_INSTRUCTIONS TO FOLLOW_
Check every line of the data below for "computer". Copy each one that has it.

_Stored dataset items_
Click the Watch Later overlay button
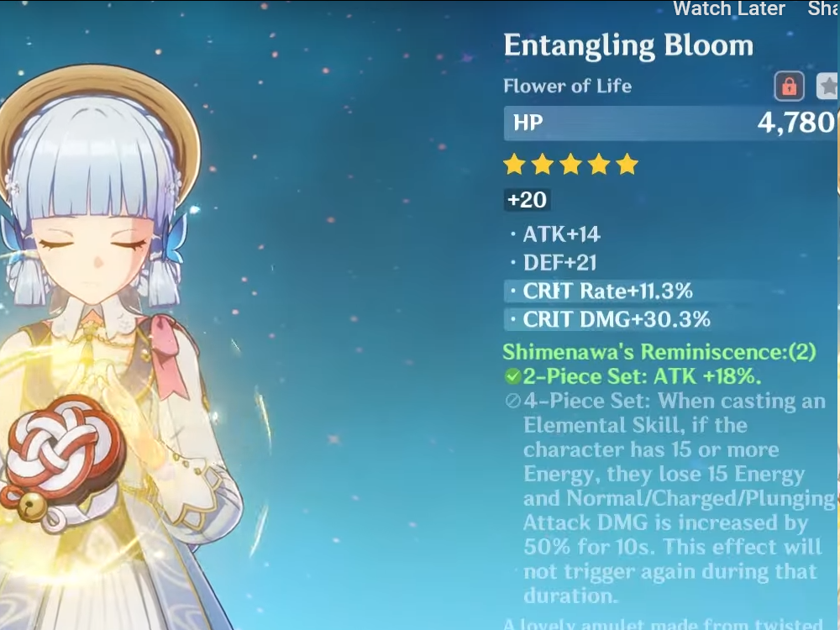840x630 pixels. 728,9
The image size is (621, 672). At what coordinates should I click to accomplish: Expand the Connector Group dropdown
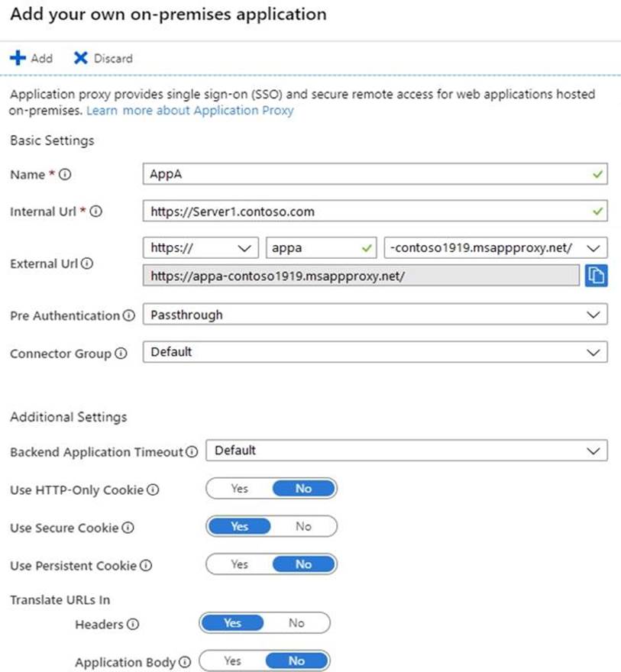374,352
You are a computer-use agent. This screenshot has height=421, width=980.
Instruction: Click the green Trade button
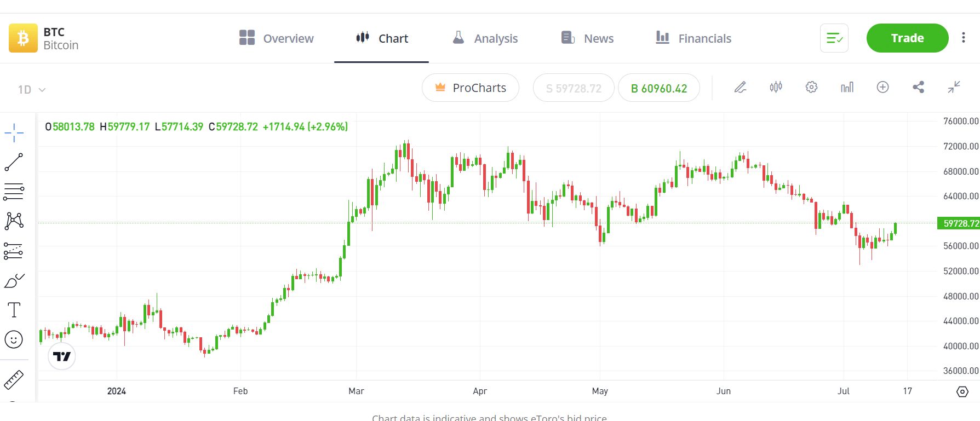click(907, 38)
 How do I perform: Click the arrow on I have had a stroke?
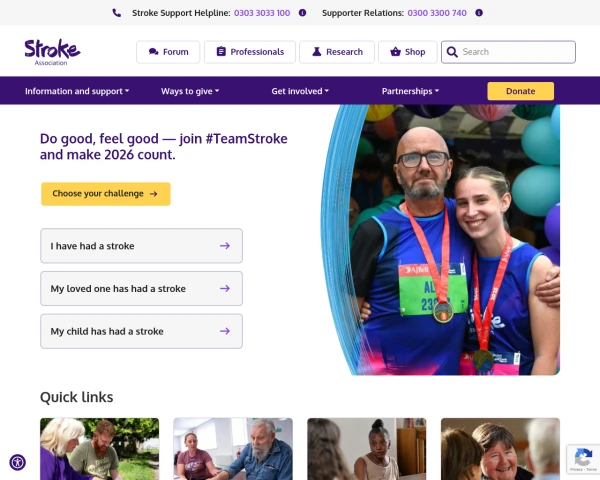click(x=225, y=246)
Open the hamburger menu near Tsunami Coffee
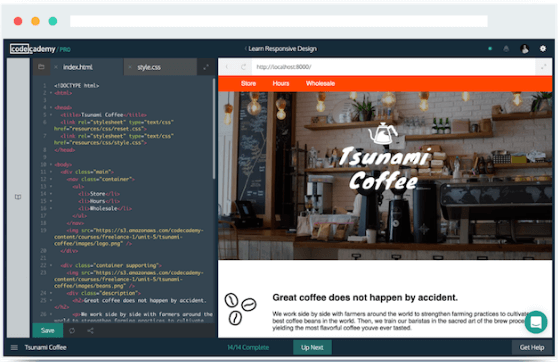Image resolution: width=558 pixels, height=362 pixels. pyautogui.click(x=14, y=347)
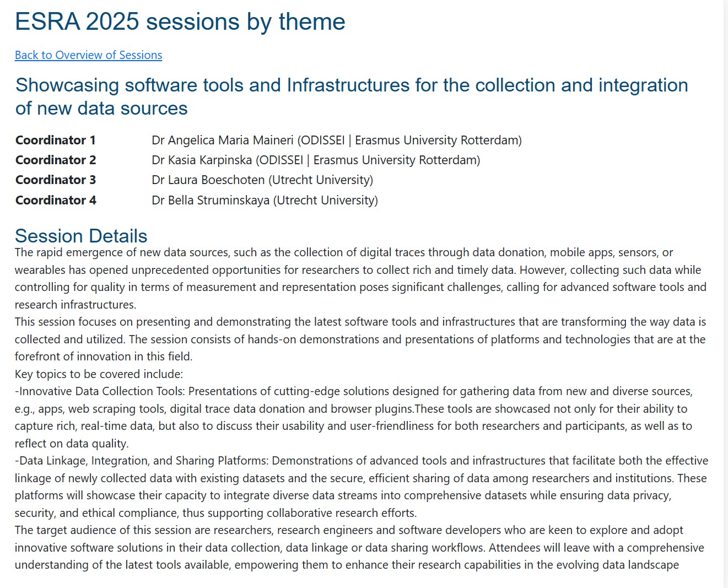Click the line starting 'This session focuses'
Viewport: 728px width, 588px height.
(x=360, y=322)
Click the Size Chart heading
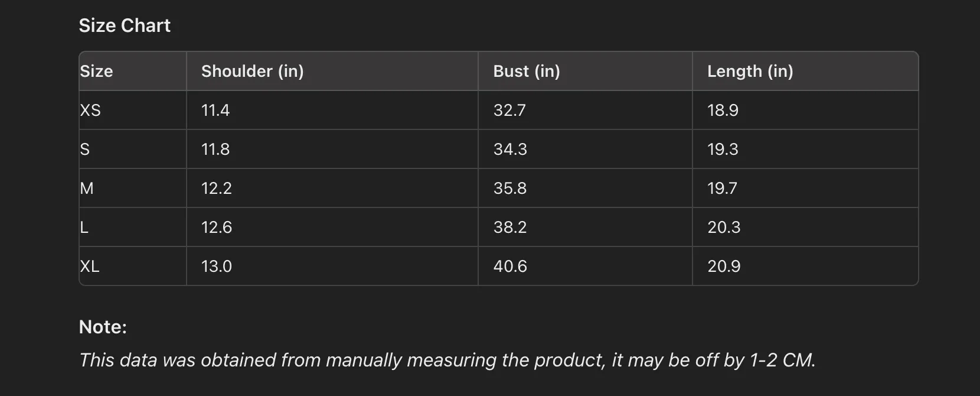980x396 pixels. [125, 25]
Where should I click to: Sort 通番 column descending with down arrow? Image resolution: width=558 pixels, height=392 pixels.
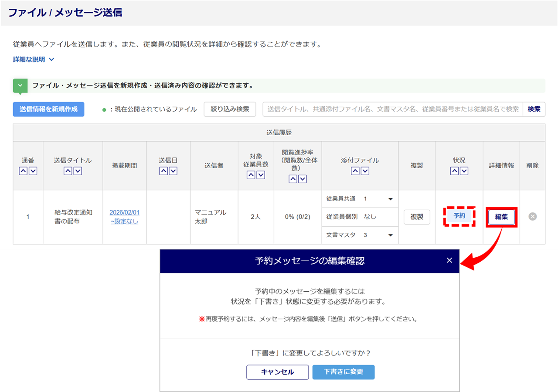click(33, 171)

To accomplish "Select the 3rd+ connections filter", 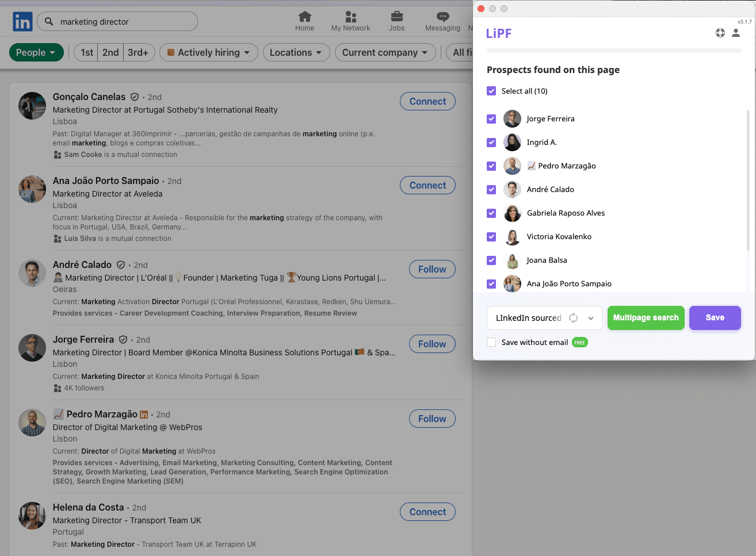I will pos(138,52).
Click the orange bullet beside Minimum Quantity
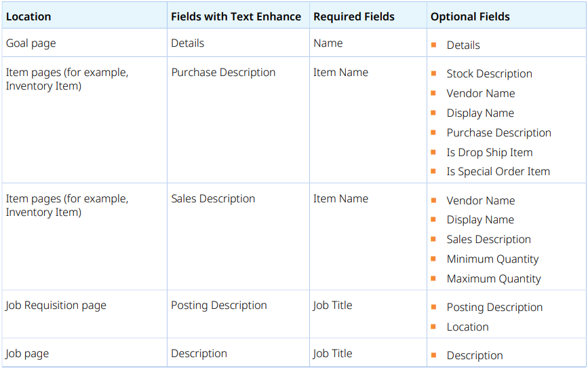The width and height of the screenshot is (588, 368). pyautogui.click(x=433, y=259)
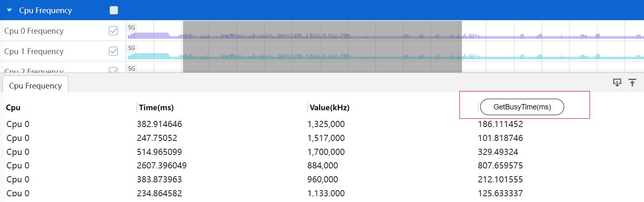Click the Cpu Frequency header title
Screen dimensions: 644x202
[45, 10]
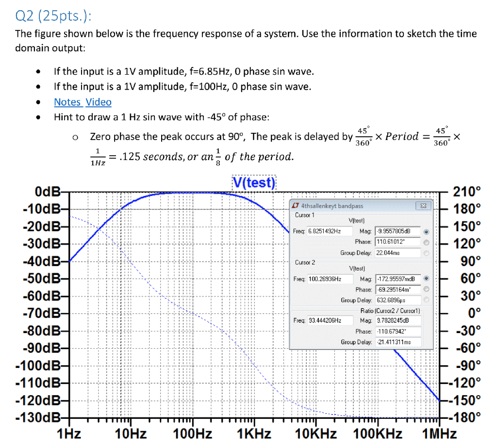Select Phase radio button for Cursor 1
The width and height of the screenshot is (497, 448).
(427, 242)
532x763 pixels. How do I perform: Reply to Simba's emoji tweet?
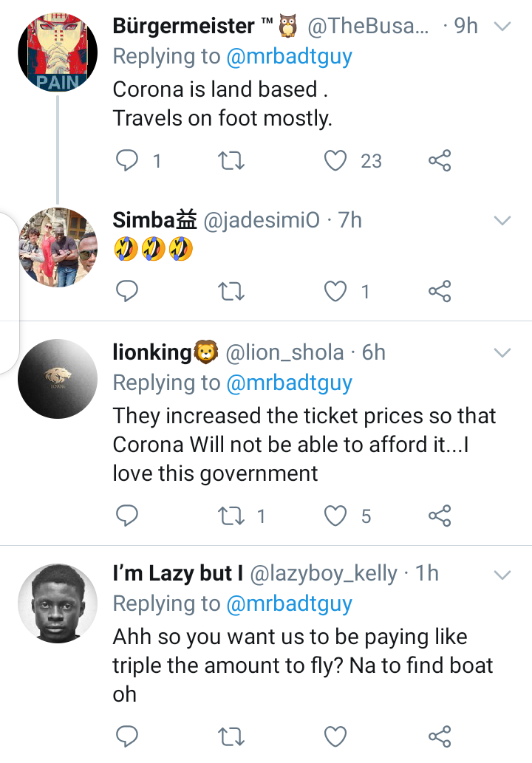coord(128,292)
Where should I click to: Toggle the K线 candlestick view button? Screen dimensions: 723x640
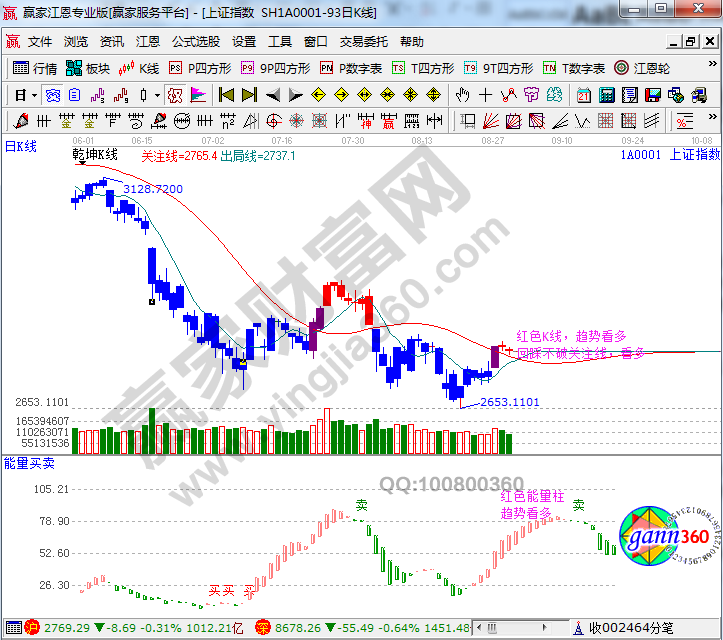tap(139, 68)
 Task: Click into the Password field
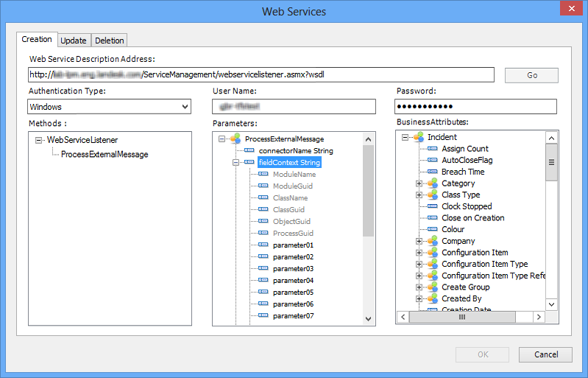[x=475, y=107]
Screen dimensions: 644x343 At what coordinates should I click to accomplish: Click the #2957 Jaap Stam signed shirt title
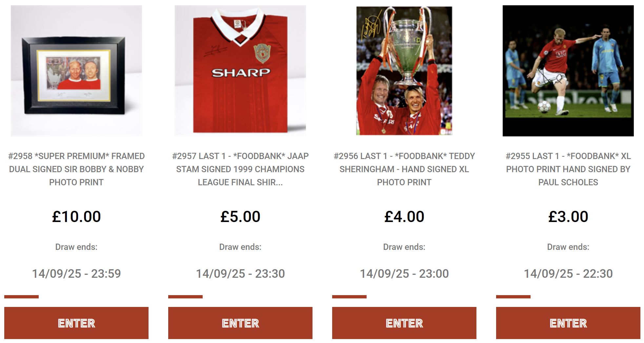point(240,169)

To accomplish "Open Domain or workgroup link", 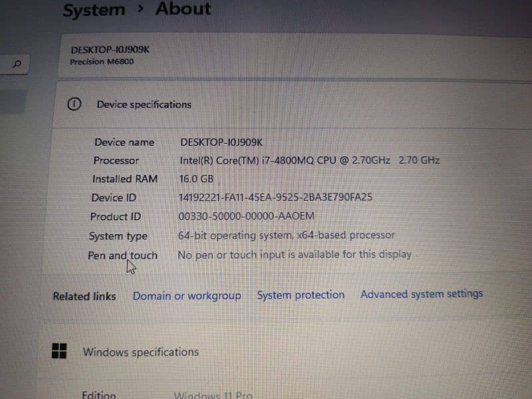I will (x=186, y=296).
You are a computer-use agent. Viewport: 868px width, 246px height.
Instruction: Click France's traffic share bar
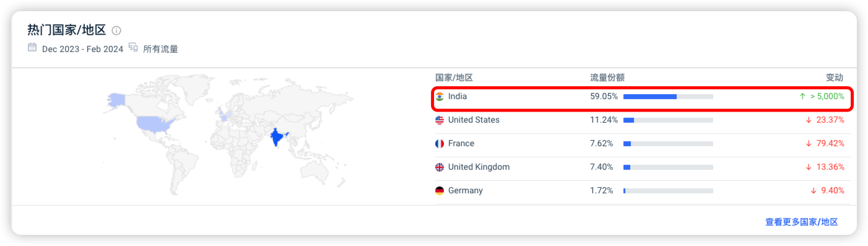pos(668,144)
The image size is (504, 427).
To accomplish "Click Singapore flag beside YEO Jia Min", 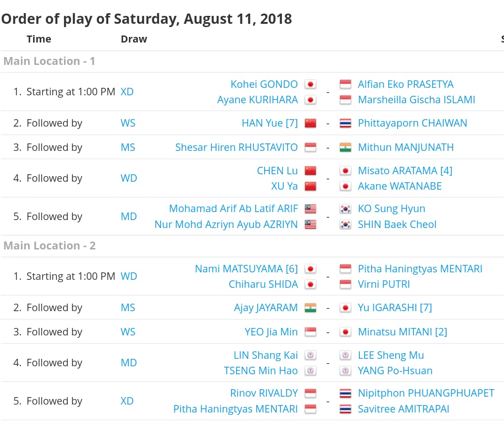I will [310, 332].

_WRITTEN SOLUTION_
You are a computer-use agent. This screenshot has height=421, width=980.
You are a computer-use agent. Viewport: 868px width, 246px height.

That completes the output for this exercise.